Ikan Predator di Pasar Burung

Tim Datang, Pedagang Kaget

PALEMBANG, SuaraSumselNews- SEMPAT kaget para pedagang ikan hias di Pasar Burung 16 Ilir. Pasalnya, Tim Badan Karantina Ikan, Pengendalian Mutu dan Keamanan Hasil Perikanan Perwakilan Palembang, datang kesini.

Dibawah pimpinan Sugeng Prayogo itu bersama KSDA, Dinas Perikanan dan POS PSDKP datang bukan untuk membeli ikan. Tapi untuk mensosialisasikan peraturan terkait dengan pelarangan ikan invasif ke pedagang, Jumat kemarin (6/7).

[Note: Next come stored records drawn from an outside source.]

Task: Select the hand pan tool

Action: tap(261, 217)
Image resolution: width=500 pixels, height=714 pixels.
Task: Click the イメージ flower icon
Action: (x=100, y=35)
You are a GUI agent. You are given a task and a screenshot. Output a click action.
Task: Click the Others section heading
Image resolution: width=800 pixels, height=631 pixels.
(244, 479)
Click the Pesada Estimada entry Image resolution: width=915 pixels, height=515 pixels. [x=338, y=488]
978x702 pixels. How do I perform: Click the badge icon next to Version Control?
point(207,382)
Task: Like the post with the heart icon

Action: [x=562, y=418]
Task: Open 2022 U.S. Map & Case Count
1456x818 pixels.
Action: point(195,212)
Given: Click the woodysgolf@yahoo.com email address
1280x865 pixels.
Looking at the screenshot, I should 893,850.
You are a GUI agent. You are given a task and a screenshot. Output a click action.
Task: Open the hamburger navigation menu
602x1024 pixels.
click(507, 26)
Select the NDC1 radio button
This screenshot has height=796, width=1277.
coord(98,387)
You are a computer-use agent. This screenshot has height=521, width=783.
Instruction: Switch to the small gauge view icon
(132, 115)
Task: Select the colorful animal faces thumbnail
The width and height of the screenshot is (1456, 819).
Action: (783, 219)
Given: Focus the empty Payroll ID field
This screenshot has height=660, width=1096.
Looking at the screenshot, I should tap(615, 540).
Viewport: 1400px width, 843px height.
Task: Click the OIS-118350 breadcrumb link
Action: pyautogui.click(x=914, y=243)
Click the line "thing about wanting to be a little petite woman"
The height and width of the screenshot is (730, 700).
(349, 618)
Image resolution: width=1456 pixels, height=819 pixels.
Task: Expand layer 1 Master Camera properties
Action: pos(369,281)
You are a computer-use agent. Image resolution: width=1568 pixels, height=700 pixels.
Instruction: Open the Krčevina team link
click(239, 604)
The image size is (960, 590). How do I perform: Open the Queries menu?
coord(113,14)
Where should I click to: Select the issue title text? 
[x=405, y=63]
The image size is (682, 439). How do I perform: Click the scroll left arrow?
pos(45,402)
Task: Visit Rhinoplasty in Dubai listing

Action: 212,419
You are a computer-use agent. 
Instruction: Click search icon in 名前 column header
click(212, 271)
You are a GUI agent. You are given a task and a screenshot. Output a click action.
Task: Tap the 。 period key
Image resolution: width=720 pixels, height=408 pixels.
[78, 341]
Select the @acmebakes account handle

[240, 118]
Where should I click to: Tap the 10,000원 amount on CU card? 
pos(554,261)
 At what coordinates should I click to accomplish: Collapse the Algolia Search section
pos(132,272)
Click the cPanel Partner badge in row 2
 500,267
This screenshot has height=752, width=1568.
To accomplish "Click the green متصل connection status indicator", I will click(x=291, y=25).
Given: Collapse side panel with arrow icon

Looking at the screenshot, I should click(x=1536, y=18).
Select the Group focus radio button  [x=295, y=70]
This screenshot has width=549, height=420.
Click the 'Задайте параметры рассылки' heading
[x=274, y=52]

Kata Sugeng bahwa kedatangan Tim Badan Karantina Ikan bertujuan memberitahukan tentang peraturan Menteri Kelautan dan Perikanan no 41 tahun 2014 bahwa terdapat 152 jenis ikan yang dilarang masuk ke wilayah Indonesia.

“Mohon bapak ibu tidak menjual ikan tersebut,” jelas Sugeng. Dan dia menambahkan, Badan Karantina Ikan secara khusus membuka Posko Penyerahan Ikan Invasif dari masyarakat mulai 1-31 Juli 2018. Karena setelah tanggal tersebut akan dilakukan penegakan hukum sesuai Undang-Undang Perikanan No. 45 tahun 2009.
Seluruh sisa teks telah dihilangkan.